Meskipun pada tahun 1972 PMII memutuskan independensi struktural dari NU untuk kedewasaan dan kedinamisan organisasi, serta agar bisa bergabung dengan kelompok Cipayung, ikatan nilai-nilai Ahlussunnah Wal Jama’ah (Aswaja) tetap mengakar kuat. Independensi ini bukan berarti melepaskan diri sepenuhnya, melainkan menegaskan bahwa ideologi Aswaja di NU dan PMII adalah sama, mencakup akidah, fikih, tasawuf, serta prinsip-prinsip seperti tawasuth (moderat), tasamuh (toleran), tawazun (seimbang), ta’adul (adil), dan amar ma’ruf nahi munkar.
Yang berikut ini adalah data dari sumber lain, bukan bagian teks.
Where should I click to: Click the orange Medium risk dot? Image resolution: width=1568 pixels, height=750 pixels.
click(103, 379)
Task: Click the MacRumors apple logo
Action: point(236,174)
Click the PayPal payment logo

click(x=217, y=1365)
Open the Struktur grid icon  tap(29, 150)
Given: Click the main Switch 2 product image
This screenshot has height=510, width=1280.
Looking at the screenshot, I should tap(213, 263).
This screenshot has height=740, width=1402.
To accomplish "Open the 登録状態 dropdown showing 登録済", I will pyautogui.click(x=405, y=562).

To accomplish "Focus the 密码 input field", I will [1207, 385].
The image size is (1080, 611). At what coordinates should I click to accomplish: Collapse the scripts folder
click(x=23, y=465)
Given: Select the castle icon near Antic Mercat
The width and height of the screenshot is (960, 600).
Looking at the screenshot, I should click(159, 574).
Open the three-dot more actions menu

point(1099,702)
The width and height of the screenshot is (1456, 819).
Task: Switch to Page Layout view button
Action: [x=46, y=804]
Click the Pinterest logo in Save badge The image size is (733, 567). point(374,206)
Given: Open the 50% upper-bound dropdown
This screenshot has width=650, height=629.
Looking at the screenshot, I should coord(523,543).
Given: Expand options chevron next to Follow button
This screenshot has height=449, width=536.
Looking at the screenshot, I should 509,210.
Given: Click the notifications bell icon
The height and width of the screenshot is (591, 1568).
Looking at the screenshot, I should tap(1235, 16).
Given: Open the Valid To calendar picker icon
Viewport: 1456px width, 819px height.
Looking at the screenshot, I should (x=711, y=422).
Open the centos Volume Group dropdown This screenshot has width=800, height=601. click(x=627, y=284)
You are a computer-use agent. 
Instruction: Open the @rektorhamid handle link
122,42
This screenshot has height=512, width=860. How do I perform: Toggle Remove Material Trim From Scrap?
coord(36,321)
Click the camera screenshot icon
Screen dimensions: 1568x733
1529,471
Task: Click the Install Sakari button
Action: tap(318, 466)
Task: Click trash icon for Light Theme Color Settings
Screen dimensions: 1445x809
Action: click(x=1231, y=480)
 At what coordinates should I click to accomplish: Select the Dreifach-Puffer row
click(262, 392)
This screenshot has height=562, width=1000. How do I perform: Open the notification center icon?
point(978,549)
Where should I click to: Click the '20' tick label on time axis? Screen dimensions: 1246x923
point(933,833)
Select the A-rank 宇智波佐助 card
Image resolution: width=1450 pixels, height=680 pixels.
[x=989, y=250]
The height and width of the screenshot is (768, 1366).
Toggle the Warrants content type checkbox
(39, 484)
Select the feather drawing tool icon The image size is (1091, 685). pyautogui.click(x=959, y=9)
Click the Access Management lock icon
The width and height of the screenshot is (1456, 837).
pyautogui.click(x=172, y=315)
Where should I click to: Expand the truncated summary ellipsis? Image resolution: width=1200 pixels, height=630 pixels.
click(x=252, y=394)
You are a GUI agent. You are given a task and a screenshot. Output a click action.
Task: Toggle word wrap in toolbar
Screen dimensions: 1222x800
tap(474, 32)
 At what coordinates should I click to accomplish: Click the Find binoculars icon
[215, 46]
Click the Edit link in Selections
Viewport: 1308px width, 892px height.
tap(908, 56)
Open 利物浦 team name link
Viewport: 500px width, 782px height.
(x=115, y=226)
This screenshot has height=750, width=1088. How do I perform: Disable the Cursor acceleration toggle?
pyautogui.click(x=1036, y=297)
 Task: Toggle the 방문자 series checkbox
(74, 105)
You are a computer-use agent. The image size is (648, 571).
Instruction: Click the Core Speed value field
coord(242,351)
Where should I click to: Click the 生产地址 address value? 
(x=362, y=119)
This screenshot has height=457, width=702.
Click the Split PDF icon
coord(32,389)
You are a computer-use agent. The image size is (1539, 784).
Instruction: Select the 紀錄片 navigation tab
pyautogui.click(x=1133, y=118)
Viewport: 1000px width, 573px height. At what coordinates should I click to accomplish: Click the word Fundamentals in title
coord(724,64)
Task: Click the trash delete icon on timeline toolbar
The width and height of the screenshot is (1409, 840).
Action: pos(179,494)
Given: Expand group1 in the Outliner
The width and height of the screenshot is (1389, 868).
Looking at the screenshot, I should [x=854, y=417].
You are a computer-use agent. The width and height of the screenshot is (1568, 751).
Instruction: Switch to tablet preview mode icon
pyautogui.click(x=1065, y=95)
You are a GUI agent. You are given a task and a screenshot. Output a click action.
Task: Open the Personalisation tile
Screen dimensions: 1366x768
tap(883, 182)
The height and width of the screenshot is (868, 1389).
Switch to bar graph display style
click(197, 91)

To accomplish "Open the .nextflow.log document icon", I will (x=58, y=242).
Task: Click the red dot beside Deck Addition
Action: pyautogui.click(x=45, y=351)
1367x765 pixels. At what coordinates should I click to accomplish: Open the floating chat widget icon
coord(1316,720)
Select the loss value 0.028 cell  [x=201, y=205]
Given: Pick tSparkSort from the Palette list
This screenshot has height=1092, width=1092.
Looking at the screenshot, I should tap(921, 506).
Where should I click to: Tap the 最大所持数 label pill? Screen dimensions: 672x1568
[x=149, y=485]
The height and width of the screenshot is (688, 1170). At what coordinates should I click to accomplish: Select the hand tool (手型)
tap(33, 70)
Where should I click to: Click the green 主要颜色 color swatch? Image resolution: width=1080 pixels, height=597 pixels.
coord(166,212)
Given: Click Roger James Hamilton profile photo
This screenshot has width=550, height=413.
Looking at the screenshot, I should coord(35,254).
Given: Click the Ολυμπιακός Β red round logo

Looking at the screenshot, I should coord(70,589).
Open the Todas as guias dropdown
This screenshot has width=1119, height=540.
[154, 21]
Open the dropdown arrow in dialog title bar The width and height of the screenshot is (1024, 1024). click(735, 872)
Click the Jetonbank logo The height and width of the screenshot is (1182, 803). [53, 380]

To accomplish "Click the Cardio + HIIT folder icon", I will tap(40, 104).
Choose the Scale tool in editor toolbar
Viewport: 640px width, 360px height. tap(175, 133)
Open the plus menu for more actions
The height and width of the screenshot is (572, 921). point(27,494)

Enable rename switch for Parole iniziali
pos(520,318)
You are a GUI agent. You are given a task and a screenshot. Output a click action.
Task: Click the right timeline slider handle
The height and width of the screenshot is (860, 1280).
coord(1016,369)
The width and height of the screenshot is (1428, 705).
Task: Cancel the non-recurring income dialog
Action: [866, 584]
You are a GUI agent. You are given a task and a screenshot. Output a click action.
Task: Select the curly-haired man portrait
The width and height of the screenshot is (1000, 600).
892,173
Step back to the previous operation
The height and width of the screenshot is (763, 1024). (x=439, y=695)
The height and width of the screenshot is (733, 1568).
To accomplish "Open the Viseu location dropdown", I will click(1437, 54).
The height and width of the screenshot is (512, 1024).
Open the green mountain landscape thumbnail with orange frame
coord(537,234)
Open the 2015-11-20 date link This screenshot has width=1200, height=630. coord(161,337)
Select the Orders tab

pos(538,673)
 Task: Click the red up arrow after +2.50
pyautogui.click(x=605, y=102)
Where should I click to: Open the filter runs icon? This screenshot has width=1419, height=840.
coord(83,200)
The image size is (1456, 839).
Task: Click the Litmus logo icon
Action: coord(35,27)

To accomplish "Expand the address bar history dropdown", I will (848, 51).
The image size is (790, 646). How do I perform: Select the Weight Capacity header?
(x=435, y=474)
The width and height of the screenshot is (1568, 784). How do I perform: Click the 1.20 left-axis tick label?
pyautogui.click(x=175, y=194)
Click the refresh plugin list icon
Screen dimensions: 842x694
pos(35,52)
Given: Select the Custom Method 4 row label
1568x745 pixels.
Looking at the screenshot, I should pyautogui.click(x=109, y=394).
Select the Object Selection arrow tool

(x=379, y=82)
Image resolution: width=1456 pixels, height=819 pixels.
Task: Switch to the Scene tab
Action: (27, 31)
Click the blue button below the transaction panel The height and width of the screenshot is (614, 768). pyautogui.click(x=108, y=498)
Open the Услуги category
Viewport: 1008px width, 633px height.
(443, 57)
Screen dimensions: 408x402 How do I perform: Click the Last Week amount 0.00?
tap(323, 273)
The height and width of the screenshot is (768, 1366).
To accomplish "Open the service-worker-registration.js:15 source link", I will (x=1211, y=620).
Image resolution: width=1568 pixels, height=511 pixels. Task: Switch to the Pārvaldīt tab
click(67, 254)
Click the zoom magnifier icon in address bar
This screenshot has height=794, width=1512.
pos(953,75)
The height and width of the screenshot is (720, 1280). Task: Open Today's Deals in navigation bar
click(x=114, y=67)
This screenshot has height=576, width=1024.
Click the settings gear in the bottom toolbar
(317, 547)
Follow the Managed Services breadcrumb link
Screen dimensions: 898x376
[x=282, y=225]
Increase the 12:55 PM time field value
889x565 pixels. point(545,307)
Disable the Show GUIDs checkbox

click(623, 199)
Nilai-nilai Aswaja ini diajarkan dan diimplementasikan secara fundamental dalam PMII.

Fenomena klaim “Saya NU” dari berbagai organisasi eksternal kampus menunjukkan betapa besarnya NU saat ini. Namun, klaim tersebut seharusnya tidak hanya di mulut, melainkan dibuktikan dengan pengamalan nilai-nilai Aswaja dalam kehidupan sehari-hari. Di sinilah letak keunggulan PMII, sejak awal berproses, kader PMII sudah menginternalisasi nilai-nilai NU seperti tawasuth, tasamuh, tawazun, ta’adul, dan amar ma’ruf nahi munkar.

Kader PMII mempelajari NU “sejak dari bawah” mereka, menjadikan ajaran dan nilai-nilai tersebut tak terpisahkan dari identitas PMII. Oleh karena itu, meskipun ada kekhawatiran marginalisasi struktural di tubuh NU, sejatinya tolak ukur ke-NU-an yang hakiki adalah penerapan nilai-nilai Aswaja dalam kehidupan. Kader PMII, dengan pemahaman NU yang mendalam sejak awal, sangat mampu dan sesuai untuk membantu mengembangkan paradigma di tubuh NU ke depannya, baik di banom seperti GP Ansor,dll  maupun di struktur pengurus NU lainnya.